Heather McKee:              Hey, podcast universe, thanks for tuning in. On today’s episode of The Modern Polymath, we’re going to give you a crash course in algorithms. Now, some of you may already be familiar with algorithms and how they work, but others may only know surface level details, or just the definition, if that.

Heather McKee:              If you’re in that second or third group, we hope you get a lot out of this episode. For those of you in the more familiar group, maybe you’ll learn something new, like where algorithms came from, and how many years they’ve actually been around.

Heather McKee:              Today we’ll discuss a brief history of algorithms and how a few of the major types, like matching and recommendation work when you actually break them down. We hope to inspire you to think of ways you could implement algorithms into your day, to help you work smarter, not harder.

Heather McKee:              Today we have Dr.

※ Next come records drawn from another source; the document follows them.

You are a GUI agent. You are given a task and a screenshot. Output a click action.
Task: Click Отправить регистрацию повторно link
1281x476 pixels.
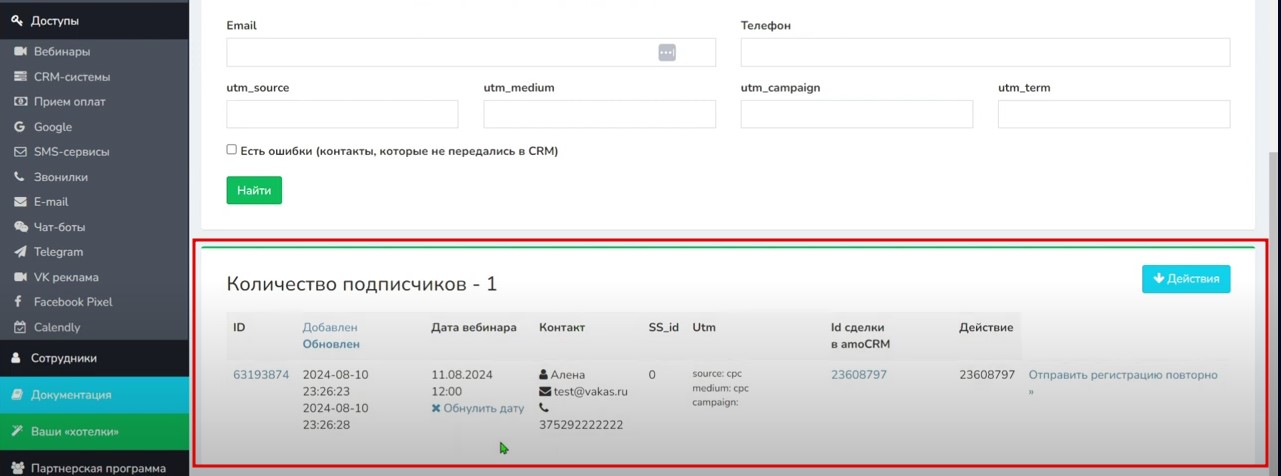(1122, 375)
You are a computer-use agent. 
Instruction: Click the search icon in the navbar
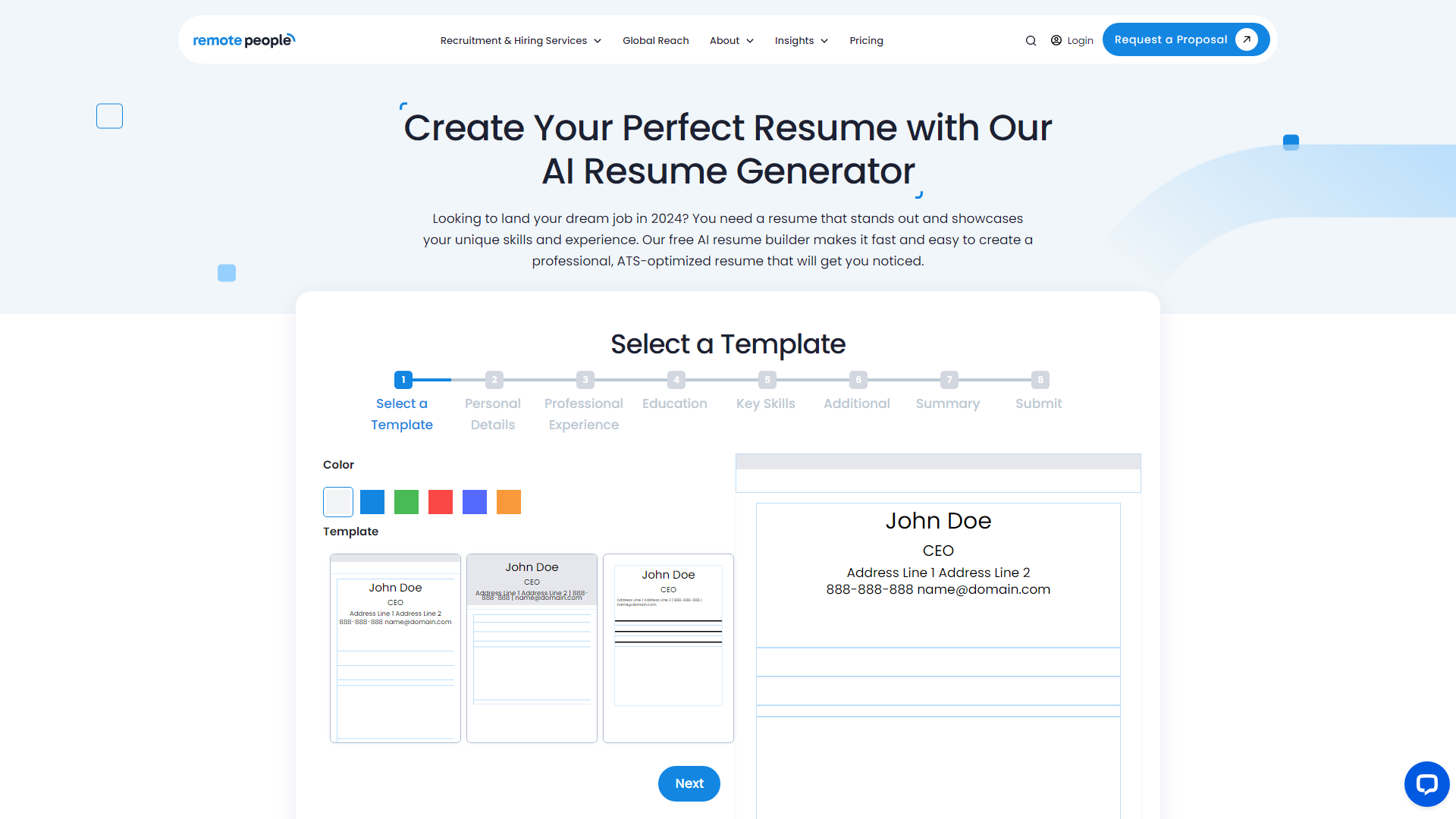[x=1030, y=40]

John Christiansen, John David McKee, Will Callaway, and I am Heather McKee. But without further ado, let’s get this crash course started. Let’s first start off with answering the question, what is an algorithm?

John-David M:                 Putting it really simply, algorithms are just a set of specific steps.

Heather McKee:              John-David McKee speaking there.

John-David M:                 To solve a problem or to perform a specific task.

Will Callaway:                  It’s basically instructions, right?

John-David M:                 Right. I mean it’s what you need to do to get the outcome, but get it on a regular basis. It has to be repetitive.

Heather McKee:              That’s definitely a less daunting definition than I think a lot of people thought it would be. And knowing that’s the case, where would you tell people that we really see algorithms?

John-David M:                 We see them all the time. Algorithms are everywhere, whether we know it or not, and most of the time we don’t. But every piece of technology we use today has multiple algorithms running in the background. With the whole idea of the Internet of Things, there are algorithms talking to your refrigerator, your security system and all these other things that we use on a regular basis.

John-David M:                 But it’s also something that we do naturally as people. The word itself shouldn’t be intimidating because it’s core to mankind and how we think, it’s something that we’ve always had and always done.

John-David M:                 In fact, algorithms have been around all of recorded history. The Sumarian civilization first used algorithms in a very rudimentary form, over 4,000 years ago and this is also where the invention of writing came from, around the same time. So as long as there’s been writing, we’ve been using algorithms and documenting them.

John-David M:                 The term we know today as algorithm comes from Muḥammad ibn Mūsā al-Khwārizmī, who was a Persian polymath who live in the eighth century, most famously is one of the founding fathers of algebra and created the idea of the algorithm in its modern form and gave it that nice name. The need to develop efficient algorithms and the study of these algorithms, these recipes, these specific set of instructions, led to the science around computation, which then led to modern computer science in the era we know today, with algorithms still being fundamental building blocks of the field of computer science.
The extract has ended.